The radiomics has shortcomings. One major shortcoming is the low reproducibility of radiomics features, which makes it difficult to compare and interpret radiomics studies. Typically, features were defined mathematically using factors affected by imaging parameters such as voxel resolution and reconstruction methods [13, 14]. Studies have proposed standardized image settings, to improve feature stability [1]. However, such standardization approaches are not always feasible for multi-center retrospective studies that might involve heterogeneous image settings. This study focused on voxel geometry (i.e., isotropic vs. anisotropic) and the number of histogram bins among the many factors affecting feature stability. A given region of interest (ROI) is made of many voxels, and voxel geometry affects features. Many features depend on the histogram of intensity from the ROI, and thus how histograms are binned affects features [15].

There are many categories within radiomics features, such as histogram-based features and texture-based features. The features may be unstable depending on the factors described above. Furthermore, some features might fail to be computed. For example, a very small nodule cannot be used to compute texture features.

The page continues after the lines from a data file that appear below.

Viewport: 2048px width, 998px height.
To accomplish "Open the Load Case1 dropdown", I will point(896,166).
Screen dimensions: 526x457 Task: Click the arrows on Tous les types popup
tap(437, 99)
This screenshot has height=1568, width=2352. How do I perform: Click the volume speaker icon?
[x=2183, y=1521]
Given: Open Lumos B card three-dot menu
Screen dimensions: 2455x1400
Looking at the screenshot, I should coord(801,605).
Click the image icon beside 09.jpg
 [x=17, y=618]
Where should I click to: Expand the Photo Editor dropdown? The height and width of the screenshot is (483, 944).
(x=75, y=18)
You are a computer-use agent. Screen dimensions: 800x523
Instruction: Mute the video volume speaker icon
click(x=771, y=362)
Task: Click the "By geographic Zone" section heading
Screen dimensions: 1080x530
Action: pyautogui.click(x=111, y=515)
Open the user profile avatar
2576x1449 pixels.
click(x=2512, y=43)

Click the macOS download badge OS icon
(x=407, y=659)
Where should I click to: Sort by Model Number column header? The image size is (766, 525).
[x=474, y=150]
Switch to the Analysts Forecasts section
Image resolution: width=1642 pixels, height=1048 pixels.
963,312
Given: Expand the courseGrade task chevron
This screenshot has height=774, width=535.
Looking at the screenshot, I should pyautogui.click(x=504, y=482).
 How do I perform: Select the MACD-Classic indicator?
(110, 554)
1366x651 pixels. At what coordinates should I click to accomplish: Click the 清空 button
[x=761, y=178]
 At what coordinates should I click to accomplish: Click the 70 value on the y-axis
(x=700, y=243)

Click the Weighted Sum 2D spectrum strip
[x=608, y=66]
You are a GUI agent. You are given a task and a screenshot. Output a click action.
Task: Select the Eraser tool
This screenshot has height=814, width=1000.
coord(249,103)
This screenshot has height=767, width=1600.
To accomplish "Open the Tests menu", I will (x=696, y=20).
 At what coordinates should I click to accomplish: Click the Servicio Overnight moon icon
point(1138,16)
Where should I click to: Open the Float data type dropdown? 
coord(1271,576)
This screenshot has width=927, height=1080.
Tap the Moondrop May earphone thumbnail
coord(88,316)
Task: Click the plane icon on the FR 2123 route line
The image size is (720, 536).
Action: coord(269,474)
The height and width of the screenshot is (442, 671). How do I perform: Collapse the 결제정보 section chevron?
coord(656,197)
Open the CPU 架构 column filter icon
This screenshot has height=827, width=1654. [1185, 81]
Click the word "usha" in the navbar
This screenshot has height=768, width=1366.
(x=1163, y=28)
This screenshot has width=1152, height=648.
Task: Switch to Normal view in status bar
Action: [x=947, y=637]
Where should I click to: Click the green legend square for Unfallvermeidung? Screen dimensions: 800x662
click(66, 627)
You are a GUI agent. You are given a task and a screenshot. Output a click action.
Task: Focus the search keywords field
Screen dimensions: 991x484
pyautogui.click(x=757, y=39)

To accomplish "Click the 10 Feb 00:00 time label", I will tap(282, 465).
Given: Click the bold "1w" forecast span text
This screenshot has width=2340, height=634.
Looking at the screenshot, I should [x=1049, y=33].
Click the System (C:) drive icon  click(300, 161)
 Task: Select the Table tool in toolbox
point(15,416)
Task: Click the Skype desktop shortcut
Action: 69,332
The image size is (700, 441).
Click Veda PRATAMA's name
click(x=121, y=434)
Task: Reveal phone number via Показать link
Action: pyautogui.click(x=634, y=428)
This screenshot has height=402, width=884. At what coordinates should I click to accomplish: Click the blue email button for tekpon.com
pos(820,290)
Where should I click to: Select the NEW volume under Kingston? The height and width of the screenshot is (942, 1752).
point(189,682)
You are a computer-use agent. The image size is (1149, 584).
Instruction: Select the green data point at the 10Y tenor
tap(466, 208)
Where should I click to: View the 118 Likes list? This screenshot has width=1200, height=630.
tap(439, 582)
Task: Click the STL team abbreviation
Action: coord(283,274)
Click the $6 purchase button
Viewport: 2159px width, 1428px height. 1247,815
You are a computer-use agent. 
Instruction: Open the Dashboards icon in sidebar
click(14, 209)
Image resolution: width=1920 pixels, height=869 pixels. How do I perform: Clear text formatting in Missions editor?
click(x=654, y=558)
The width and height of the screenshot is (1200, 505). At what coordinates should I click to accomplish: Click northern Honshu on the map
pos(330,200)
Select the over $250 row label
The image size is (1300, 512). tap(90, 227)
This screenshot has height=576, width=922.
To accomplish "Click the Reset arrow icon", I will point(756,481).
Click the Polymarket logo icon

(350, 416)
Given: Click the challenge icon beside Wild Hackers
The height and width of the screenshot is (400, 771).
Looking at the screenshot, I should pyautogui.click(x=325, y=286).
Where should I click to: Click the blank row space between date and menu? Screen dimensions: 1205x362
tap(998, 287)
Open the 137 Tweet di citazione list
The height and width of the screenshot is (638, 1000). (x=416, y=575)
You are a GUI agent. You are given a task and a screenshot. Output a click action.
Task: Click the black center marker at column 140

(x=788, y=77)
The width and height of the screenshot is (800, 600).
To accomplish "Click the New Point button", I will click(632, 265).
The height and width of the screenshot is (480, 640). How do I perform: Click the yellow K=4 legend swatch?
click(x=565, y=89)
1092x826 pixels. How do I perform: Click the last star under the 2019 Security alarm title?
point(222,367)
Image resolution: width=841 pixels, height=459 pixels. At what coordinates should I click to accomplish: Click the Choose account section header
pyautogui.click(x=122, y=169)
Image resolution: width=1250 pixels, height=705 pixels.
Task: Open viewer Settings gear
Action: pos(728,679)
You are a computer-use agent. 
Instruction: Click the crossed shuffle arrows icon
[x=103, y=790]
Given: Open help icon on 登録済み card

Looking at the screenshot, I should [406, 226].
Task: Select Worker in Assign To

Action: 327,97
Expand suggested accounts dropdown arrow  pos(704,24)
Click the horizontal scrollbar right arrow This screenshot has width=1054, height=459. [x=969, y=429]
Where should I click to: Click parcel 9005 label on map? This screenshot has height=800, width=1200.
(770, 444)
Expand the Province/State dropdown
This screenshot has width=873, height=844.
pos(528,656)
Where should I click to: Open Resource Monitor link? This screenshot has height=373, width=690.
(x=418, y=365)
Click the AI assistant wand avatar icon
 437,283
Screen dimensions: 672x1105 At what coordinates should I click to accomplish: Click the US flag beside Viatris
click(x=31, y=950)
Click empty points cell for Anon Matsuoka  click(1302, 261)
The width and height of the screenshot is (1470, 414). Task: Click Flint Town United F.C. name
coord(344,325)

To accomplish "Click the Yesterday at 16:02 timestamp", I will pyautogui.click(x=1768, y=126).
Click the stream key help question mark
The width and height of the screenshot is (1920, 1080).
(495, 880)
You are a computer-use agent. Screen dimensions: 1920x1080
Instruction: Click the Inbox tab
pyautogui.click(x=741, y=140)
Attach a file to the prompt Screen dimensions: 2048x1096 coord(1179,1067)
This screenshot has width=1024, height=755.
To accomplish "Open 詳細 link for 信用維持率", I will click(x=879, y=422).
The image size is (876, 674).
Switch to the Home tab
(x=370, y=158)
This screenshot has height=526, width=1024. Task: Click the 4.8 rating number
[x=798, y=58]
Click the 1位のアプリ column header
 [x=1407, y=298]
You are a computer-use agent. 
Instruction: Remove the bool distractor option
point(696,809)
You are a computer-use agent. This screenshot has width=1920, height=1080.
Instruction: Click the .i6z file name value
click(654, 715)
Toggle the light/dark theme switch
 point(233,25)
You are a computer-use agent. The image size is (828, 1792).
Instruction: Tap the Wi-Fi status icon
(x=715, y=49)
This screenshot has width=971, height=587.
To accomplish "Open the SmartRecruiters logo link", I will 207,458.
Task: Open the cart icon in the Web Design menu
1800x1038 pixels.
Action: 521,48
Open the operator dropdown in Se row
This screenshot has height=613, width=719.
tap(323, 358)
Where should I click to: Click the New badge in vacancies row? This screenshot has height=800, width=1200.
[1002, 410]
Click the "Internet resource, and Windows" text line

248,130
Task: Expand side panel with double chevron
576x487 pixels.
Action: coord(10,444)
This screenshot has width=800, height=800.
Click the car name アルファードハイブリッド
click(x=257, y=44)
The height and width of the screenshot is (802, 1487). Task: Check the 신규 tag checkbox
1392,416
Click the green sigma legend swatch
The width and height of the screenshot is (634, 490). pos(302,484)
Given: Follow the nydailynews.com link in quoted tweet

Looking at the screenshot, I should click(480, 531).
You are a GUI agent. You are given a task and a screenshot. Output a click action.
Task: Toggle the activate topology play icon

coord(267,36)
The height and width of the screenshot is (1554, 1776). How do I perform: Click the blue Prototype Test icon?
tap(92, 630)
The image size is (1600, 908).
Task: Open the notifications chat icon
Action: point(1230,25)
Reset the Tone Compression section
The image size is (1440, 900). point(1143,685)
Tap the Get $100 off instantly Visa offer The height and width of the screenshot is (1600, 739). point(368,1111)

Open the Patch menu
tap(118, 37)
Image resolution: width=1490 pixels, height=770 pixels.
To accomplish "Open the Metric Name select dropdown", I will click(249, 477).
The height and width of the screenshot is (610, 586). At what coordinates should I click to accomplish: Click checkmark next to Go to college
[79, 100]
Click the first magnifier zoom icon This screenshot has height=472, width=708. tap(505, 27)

Inspecting the physical properties of failed computations might lead to valuable insights into performing radiomics studies.

Here, we aimed to find features showing high reproducibility with respect to voxel geometry and the number of bins for lung nodules smaller than 2 cm tested on two different cohorts (n1 = 180 and n2 = 80) by lung CT. Smaller nodules were chosen because larger nodules are likely to have less variability [16]. As a secondary aim, we tried to provide guidelines for computing features by inspecting the physical properties of failed radiomics computations.

Material and methods

Patients

Institutional review board (IRB) approvals from Samsung Medical Center (SMC) and Sungkyunkwan University were obtained for this retrospective study with waivers of informed consent. Two independent cohorts were employed: For the training cohort (local data), we used 180 CT images (benign: 51 and malignant: 129) from 114 patients. The nodules were less than 2 cm. Some patients (n = 66) had nodules defined in two time points and others had nodules defined in single time point. All the malignant nodules were confirmed as adenocarcinoma histologically in the training cohort. The benign nodules were not confirmed invasively. Using CT imaging observations, we classified nodules as benign if they showed no change for 2 years or more for the solid lesion. For sub-solid nodules, the interval was 3 years or more. For the test cohort (public data), 80 CT images from the lung nodule analysis (LUNA) database (benign: 30 and malignant: 50) were randomly chosen [17, 18]. The training cohort was used to identify reproducible features and the testing cohort was used to see if the finding generalizes to an independent data.

CT imaging

CT images of the training set were obtained with the following parameters: detector collimation was 1.25 or 0.625 mm, the tube peak potential energies ranged from 80 to 140 kVp, tube current ranged from 150 to 200 mA, and reconstruction interval ranged from 1 to 2.5 mm. All CT images were displayed at standard mediastinal (window width, 400 HU; window level, 20 HU) and lung (window width, 1500 HU; window level, − 700 HU) window settings. In-plane resolution varied from 0.49 to 0.88 with a mean and standard deviation (SD) of 0.7 and 0.07, respectively. The mean slice thickness of images was 2.33 (range: 1-5 mm) and the SD was 0.98.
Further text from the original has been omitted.